I will attempt to explain this as best I can, but it is difficult because the problem is so vague. I am not as much looking for a drop-dead answer as I believe there is none, but more brainstorming on troubleshooting paths. Here is the scenario:
1. The back-end is stored on a Windows Server 2012 on a gigabit network with 2 Dell managed switches. It is an .accdb file designed in Access 2010.
2. Approximately 15 users are in the system all day. All of the users are local and use the front-end to manipulate the data. They are using Access 2010 runtime.
3. Client machines are all in good working order with gigabit Intel NICs.
The problem:
In the DB is a table (called Loads) that contains about 30 fields and 65k records. All data is manipulated in the front-end via native Access queries (meaning I don't have any proprietary SQL code in my VBA). Mostly by forms bound to Select queries. There are many other tables, but the Loads table is the main scope of this problem.
Randomly, out of what seems like nowhere, users will be unable to open any forms or reports. They will get an "unrecognized database format" error on the front-end. Some users can continue to do things for a while, but eventually they will all get this error. When I try to open the back-end, I get the message that the database is in an inconsistent format. I have to get everyone to close the front-end and run a compact/repair on the back end. Sometimes it repairs fine and I can have people get back in, other times it gets weird as follows:
Other times, I run the repair operation and I get a table that pops up called "MSysCompactError." Now, I know what this table is and why it exists, but the results in it are strange. I attached a screenshot for reference because it's too difficult to explain clearly.
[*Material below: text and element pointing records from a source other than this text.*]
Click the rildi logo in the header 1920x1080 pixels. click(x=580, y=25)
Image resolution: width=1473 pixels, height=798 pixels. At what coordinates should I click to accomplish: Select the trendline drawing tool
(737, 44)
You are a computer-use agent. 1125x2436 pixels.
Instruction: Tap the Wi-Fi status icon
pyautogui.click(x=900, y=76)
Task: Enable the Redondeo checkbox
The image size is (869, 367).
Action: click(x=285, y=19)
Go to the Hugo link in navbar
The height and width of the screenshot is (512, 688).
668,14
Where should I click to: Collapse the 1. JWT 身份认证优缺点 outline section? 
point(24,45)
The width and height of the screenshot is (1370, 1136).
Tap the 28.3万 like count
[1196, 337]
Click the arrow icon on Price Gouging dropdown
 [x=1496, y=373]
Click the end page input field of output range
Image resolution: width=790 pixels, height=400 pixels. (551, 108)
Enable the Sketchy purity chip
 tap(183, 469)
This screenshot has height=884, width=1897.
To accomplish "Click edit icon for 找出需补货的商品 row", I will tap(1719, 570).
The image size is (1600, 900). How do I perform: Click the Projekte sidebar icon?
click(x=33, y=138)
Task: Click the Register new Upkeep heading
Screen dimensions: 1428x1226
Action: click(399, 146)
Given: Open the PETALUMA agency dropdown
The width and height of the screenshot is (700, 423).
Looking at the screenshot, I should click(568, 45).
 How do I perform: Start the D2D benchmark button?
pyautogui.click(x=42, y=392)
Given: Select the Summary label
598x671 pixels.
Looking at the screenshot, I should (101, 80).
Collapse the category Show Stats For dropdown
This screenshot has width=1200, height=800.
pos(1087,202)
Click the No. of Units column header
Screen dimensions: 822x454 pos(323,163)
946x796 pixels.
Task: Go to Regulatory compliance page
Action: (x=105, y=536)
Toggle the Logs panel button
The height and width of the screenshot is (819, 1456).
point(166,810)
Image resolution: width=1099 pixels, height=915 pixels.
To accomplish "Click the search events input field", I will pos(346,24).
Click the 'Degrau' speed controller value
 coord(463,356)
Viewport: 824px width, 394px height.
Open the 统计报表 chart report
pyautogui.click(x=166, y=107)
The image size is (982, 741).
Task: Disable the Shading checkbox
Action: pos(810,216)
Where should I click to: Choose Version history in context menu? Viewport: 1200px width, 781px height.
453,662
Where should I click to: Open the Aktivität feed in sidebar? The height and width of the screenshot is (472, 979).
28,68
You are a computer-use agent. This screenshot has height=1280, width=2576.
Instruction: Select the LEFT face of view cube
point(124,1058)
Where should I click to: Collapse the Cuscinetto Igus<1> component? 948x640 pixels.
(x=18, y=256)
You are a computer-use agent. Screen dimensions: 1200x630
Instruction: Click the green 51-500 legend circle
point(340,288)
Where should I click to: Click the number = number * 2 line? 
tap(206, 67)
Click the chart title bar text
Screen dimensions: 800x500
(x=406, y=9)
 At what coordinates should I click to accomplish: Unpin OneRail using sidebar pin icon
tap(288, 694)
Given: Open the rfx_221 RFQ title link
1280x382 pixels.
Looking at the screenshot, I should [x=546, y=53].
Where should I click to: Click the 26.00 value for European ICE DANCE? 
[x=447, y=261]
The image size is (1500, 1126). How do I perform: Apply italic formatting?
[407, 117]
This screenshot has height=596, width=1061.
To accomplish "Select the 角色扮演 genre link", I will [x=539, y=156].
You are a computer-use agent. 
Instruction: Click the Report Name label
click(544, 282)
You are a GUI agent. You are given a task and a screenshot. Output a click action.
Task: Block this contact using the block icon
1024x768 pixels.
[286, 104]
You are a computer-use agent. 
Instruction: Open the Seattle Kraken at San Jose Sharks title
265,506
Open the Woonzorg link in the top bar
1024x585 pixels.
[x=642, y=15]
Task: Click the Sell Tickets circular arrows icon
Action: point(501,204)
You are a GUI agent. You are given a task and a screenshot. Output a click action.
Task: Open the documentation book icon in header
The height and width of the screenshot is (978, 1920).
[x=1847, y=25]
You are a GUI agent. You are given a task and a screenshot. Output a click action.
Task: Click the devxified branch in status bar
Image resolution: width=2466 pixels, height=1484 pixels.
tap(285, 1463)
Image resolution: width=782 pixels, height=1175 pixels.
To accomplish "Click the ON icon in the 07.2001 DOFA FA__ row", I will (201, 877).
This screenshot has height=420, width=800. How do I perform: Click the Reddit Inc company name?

Now the times when I get this compact error table, I open the Loads table and it shows a certain number of records that have been deleted. This number always agrees with the number of deleted records mentioned in the error table. However, the record isn't really deleted, it's just had all of its fields nulled out with the exception of one or two that are full of ## characters. It gets weirder.
Not only are records randomly deleted, but other records are randomly duplicated. I'm not just talking about the ID field being reused for another record, I'm talking like someone copied the row, clicked a new row, and pasted the entire record, unique ID and all. All of the info is exactly the same. I switch to design view and the primary key designation is gone. It's like Access is violating its own rules and then nuking the primary key. I have to remove the duplicate records and then reset the PK. The PK is not an AutoNumber, it is a Long Integer that I increment using the DMax() function. I only invoke this function at the instant before saving the record, so the chance of a conflict is minimal, and it has worked this way for over 2 years so I do not think it is related to this problem.
The number of records deleted and number of records duplicated are always the same. However, they do not seem to be related in any way. They have different FKs, and are not necessarily adjacent to one another in the recordset (in fact they almost never are). The affected records are always within the past month or so of being created, and that is approximately the window of activity for editing records (anything older is frequently accessed but infrequently edited). That tells me that it is not 100% random, and that someone is "touching" these records somehow and making them go crazy.
Obviously the above is evidence of corruption, but from where? This process has been working fine the majority of the past couple of years. It first occurred about a month ago out of the blue (I had not made any changes to the front or back ends in quite a while). At the time, I just kept repairing it and after the 5th or 6th time, the problem stopped occuring. It was fine for several weeks until it occurred again yesterday morning. I repaired it twice and it behaved the rest of the day. It happened again twice in one hour today, and now is going on 3 hours without a problem. I also cannot find any consistency with the time of day that it happens.
We are not having any known connectivity problems. We also use Quickbooks and it freaks out at the least hint of a network interruption, which it has not been doing. The server is extremely robust and as I said the workstation NICs are in good shape. I have checked all active ports on the switch and none are showing any packets with errors. The front-end file is excluded from virus scanning on the workstations, and the back-end file is excluded on the server.
I would appreciate any input as to what I can test or change next to work towards a solution. This problem is so vague and random I am pulling out what is left of my hair to even come up with a possible fix. I have already created a blank database and imported the front and back ends into fresh files. That seemed to have no effect at all. Some other things I plan on trying:
1. Isolate the Loads table into a different back-end file.
2. Create a quick and dirty transaction log to identify if one workstation is the culprit. This seems like a complex undertaking and adding a lot of overhead, but it may be my only hope.
Any other suggestions, whether on the network or specific to Access? Has anyone come across crazy problems of a similar nature?
Thanks in advance for help and suggestions. I can't really post my file to this thread as it is a 7MB front end and 20MB back end and anything I remove could be the source of the problem. I can perhaps attach specific tables, queries, or forms if anything would possibly help. But as I said, these have all been functioning perfectly for months without any changes.